# Given passage:
* Begin *
In the first weeks of November, hedge funds revealed the stocks they're betting on, and data also showed the ones they're betting against. 

Goldman Sachs analyzed 833 hedge funds with $2.1 trillion in gross equity positions — including $700 billion short positions — for its Hedge Fund Trend Monitor report released November 18. 

From the analysis, Goldman compiled its "Very Important Short Position List" as a short hedge against the most-loved stocks firms own.

The list contains 50 S&P 500 companies with the highest dollar value of short interest outstanding, excluding companies on the long list and stocks with more than 10% of float-adjusted shares held short. The total dollar value of short interest outstanding is used as an estimate of hedge fund short portfolio holdings, according to the report. 

"Short positions continue to contribute alpha, lifting the average equity hedge fund to a 10% YTD return," Goldman analysts wrote in the report. That still lagged the S&P 500 index return of 27% for the same period.

After a few "sluggish" months, hedge fund performance is sharply rebounding in the fourth quarter, according to Goldman. The "Very Important Short" basket has lagged the S&P 500 by 6 percentage points this year, and stocks with the highest short interest as a share of market cap have returned a median of -5% year-to-date, according to the report. 

Here are the top 10 stocks that represent the largest short positions, ranked in order of increasing value of short interest. 

10. Chevron

Ticker:CVX

Short interest as % of float cap: 1%

Year-to-date return: 15%

Number of hedge funds with stock as a top 10 holding: 2

Value of short interest: $2.4 billion 

 

Source: Goldman Sachs 



9. UnitedHealth Group

Ticker:UNH

Short interest as % of float cap: 1%

Year-to-date return: 10%

Number of hedge funds with stock as a top 10 holding: 11

Value of short interest: $2.6 billion 

 

Source: Goldman Sachs 



8. BB&T Corp.

Ticker:BBT

Short interest as % of float cap: 6%

Year-to-date return: 30%

Number of hedge funds with stock as a top 10 holding: 1

Value of short interest: $2.6 billion

 

Source: Goldman Sachs 



7. Home Depot

Ticker:HD

Short interest as % of float cap: 1%

Year-to-date return: 41%

Number of hedge funds with stock as a top 10 holding: 10

Value of short interest: $2.6 billion 

 

Source: Goldman Sachs 

 



6. Procter & Gamble

Ticker:PG

Short interest as % of float cap: 1%

Year-to-date return: 35%

Number of hedge funds with stock as a top 10 holding: 3

Value of short interest: $2.8 billion 

 

Source: Goldman Sachs 



5. Exxon Mobil

Ticker:XOM

Short interest as % of float cap: 1%

Year-to-date return: 6%

Number of hedge funds with stock as a top 10 holding: 1

Value of short interest: $2.9 billion 

 

Source: Goldman Sachs 



4. Intel Corp.
* End *
# Challenge 1:
Could you edit the stretch of the short-interest article from "In the first" through "holdings, according to the report." so that "stocks" becomes "shares"?
The short-interest article and the rows come from separate sources.

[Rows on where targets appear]
* Begin *
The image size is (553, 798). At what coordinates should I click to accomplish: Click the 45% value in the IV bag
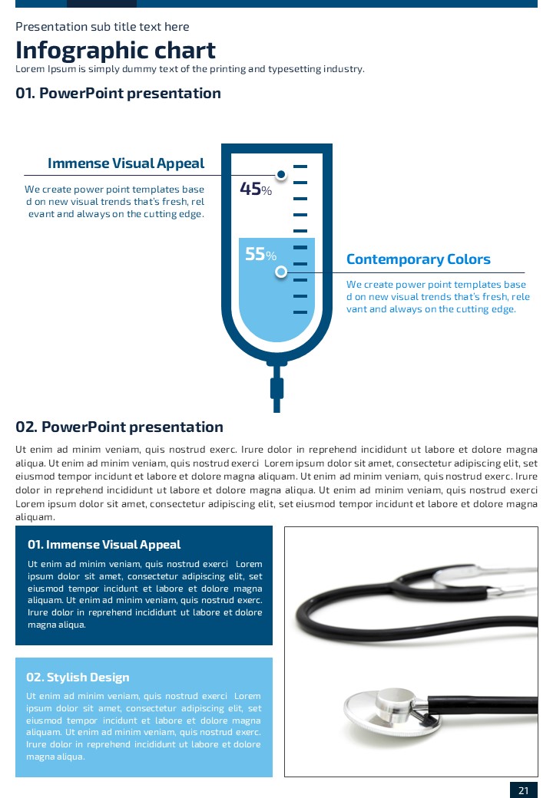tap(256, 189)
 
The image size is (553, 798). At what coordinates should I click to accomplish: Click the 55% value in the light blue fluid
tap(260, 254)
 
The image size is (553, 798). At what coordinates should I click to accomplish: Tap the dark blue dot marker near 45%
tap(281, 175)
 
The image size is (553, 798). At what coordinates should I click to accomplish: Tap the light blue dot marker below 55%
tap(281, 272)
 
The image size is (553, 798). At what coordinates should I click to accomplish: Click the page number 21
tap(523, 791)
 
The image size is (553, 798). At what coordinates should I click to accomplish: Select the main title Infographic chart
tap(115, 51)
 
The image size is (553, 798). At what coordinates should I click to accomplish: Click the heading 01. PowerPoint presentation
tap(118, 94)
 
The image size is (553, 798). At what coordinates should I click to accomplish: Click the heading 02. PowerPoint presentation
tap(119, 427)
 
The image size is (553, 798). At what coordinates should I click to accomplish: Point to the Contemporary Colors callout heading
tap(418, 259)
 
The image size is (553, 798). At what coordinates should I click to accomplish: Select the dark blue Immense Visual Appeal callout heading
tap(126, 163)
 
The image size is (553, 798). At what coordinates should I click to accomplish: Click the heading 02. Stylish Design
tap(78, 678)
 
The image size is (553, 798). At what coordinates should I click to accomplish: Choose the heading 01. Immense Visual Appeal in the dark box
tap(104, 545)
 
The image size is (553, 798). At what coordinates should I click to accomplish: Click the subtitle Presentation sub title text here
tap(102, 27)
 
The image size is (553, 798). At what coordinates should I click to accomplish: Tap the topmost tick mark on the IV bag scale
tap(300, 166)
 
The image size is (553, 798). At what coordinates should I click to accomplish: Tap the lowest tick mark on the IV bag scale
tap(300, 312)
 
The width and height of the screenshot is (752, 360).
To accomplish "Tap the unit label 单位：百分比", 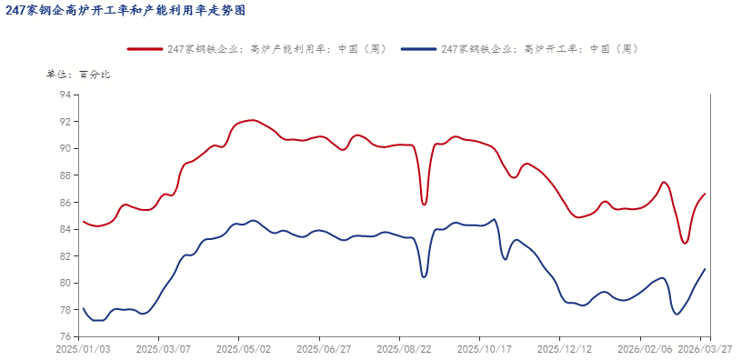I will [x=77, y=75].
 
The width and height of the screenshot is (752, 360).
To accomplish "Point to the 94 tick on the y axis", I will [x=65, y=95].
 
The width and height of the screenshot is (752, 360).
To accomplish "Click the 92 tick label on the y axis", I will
* End *
* Begin *
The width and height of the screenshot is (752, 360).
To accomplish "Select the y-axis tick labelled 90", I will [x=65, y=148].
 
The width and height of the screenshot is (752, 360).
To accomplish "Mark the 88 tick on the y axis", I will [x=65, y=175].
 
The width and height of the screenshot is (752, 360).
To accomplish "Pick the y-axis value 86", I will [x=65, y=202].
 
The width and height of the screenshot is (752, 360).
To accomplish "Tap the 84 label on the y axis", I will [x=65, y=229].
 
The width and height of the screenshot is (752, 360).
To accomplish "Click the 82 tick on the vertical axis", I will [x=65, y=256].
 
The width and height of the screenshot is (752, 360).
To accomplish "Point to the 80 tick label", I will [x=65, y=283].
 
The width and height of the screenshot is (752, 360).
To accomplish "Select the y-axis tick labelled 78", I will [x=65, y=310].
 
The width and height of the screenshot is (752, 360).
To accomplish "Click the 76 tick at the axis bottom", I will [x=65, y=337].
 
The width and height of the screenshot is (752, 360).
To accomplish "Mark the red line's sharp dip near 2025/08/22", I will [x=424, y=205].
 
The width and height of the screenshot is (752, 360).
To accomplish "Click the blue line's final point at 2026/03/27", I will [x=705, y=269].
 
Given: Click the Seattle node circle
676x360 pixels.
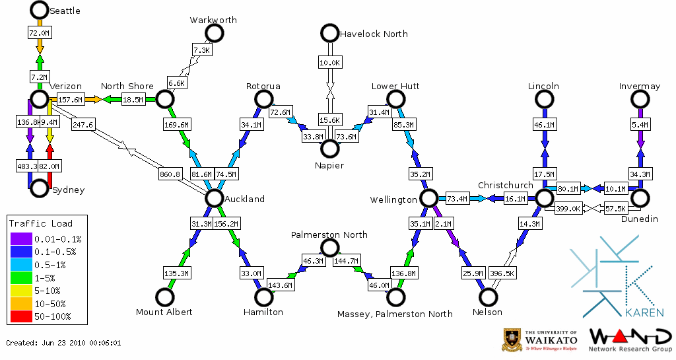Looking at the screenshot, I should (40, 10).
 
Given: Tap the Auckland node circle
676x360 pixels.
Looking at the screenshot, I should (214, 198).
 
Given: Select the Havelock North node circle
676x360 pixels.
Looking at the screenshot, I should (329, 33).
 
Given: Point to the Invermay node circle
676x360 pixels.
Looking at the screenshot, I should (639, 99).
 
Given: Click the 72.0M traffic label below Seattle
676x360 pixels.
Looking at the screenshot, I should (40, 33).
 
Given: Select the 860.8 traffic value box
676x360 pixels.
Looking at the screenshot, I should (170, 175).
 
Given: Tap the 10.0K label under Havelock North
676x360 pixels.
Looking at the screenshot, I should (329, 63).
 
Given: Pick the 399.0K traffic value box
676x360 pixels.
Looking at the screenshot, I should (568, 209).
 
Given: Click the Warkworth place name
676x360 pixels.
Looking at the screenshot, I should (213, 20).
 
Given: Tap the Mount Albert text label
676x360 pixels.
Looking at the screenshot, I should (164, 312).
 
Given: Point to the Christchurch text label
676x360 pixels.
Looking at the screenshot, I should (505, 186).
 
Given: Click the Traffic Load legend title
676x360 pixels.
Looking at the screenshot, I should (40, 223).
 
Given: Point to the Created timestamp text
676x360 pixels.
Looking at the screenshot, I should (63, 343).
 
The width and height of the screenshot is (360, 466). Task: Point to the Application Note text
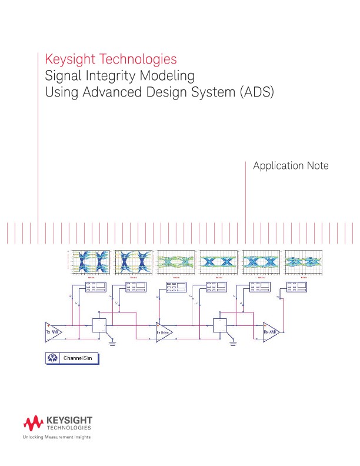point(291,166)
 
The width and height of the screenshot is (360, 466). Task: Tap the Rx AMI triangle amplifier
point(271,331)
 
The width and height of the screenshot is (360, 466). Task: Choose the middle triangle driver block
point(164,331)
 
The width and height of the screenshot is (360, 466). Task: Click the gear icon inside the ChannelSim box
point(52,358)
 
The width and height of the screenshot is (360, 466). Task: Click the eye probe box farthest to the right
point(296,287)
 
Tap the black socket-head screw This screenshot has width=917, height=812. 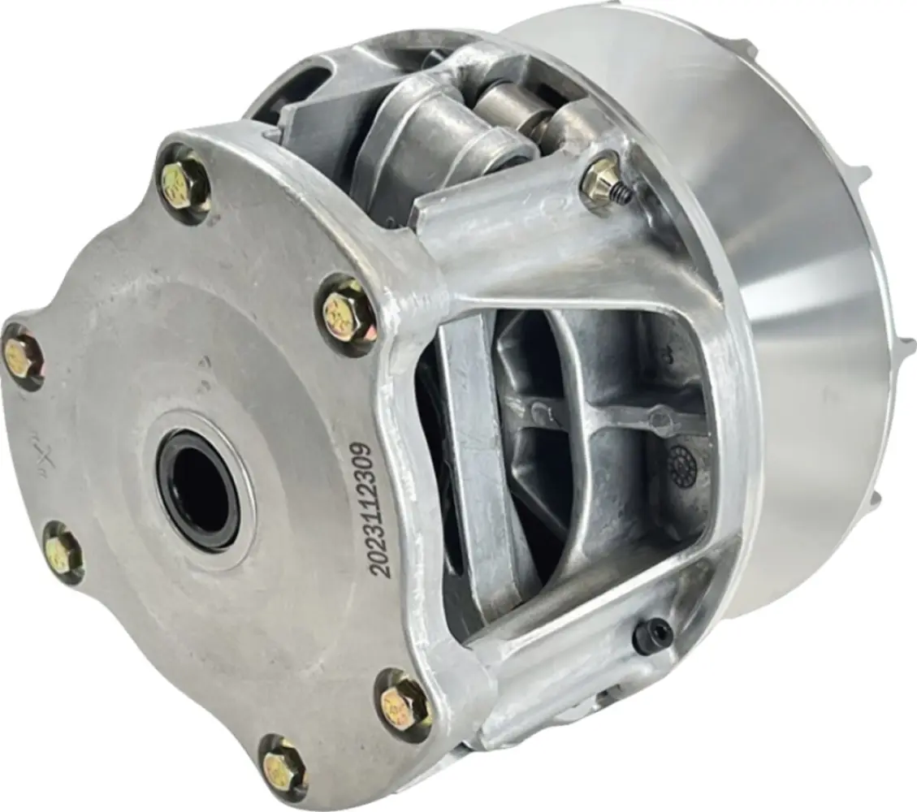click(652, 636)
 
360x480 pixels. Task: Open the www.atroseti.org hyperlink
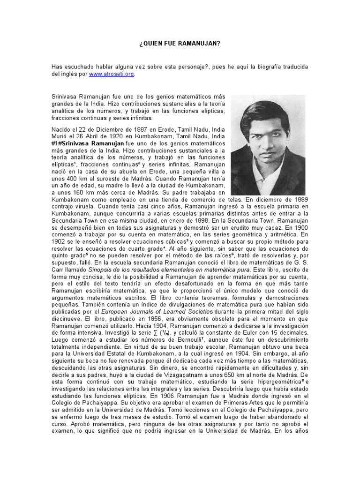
* End *
* Begin *
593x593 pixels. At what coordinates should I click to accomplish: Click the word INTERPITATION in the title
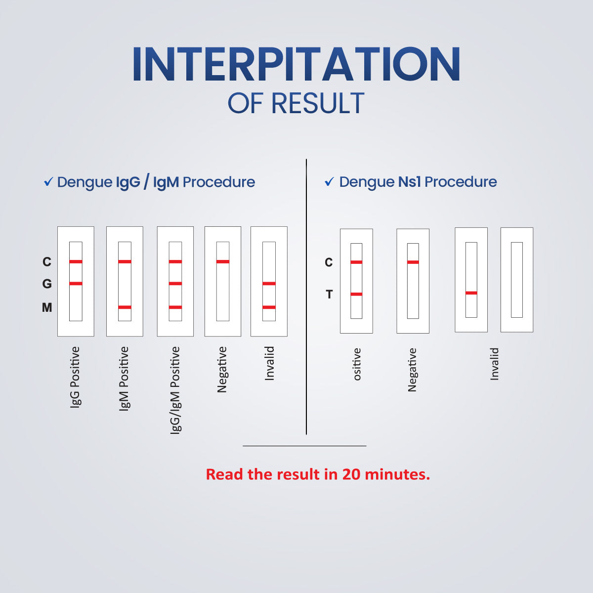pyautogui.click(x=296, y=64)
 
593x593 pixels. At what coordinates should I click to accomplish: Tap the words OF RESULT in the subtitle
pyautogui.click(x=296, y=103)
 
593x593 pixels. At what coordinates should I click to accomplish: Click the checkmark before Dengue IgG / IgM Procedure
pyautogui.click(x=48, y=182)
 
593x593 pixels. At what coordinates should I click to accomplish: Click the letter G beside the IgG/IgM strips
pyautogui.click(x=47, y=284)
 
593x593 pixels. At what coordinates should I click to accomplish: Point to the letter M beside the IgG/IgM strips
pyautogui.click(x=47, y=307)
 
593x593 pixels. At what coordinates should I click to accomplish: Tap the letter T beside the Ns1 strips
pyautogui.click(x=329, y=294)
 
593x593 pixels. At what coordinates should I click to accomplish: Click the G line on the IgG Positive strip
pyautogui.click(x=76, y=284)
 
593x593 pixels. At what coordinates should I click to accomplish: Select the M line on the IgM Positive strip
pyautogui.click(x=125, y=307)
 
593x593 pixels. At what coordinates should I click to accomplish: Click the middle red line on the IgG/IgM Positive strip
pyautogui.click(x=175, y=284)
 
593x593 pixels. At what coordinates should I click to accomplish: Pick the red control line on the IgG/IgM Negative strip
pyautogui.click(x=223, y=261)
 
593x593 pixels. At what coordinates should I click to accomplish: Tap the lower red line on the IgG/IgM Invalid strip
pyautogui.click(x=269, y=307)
* End *
# Challenge 2:
Can you rewrite the stretch of rows from the line containing "in the IV bag" through the line containing "tap(115, 51)", both included, as a Markdown table with the columns No. and Line, skipping blank lines and leaving out the pictures?

# Task response 1:
In the first weeks of November, hedge funds revealed the shares they're betting on, and data also showed the ones they're betting against. 

Goldman Sachs analyzed 833 hedge funds with $2.1 trillion in gross equity positions — including $700 billion short positions — for its Hedge Fund Trend Monitor report released November 18. 

From the analysis, Goldman compiled its "Very Important Short Position List" as a short hedge against the most-loved shares firms own.

The list contains 50 S&P 500 companies with the highest dollar value of short interest outstanding, excluding companies on the long list and shares with more than 10% of float-adjusted shares held short. The total dollar value of short interest outstanding is used as an estimate of hedge fund short portfolio holdings, according to the report.

# Task response 2:
| No. | Line |
|---|---|
| 1 | The image size is (553, 798). At what coordinates should I click to accomplish: Click the 45% value in the IV bag |
| 2 | tap(256, 189) |
| 3 | The image size is (553, 798). At what coordinates should I click to accomplish: Click the 55% value in the light blue fluid |
| 4 | tap(260, 254) |
| 5 | The image size is (553, 798). At what coordinates should I click to accomplish: Tap the dark blue dot marker near 45% |
| 6 | tap(281, 175) |
| 7 | The image size is (553, 798). At what coordinates should I click to accomplish: Tap the light blue dot marker below 55% |
| 8 | tap(281, 272) |
| 9 | The image size is (553, 798). At what coordinates should I click to accomplish: Click the page number 21 |
| 10 | tap(523, 791) |
| 11 | The image size is (553, 798). At what coordinates should I click to accomplish: Select the main title Infographic chart |
| 12 | tap(115, 51) |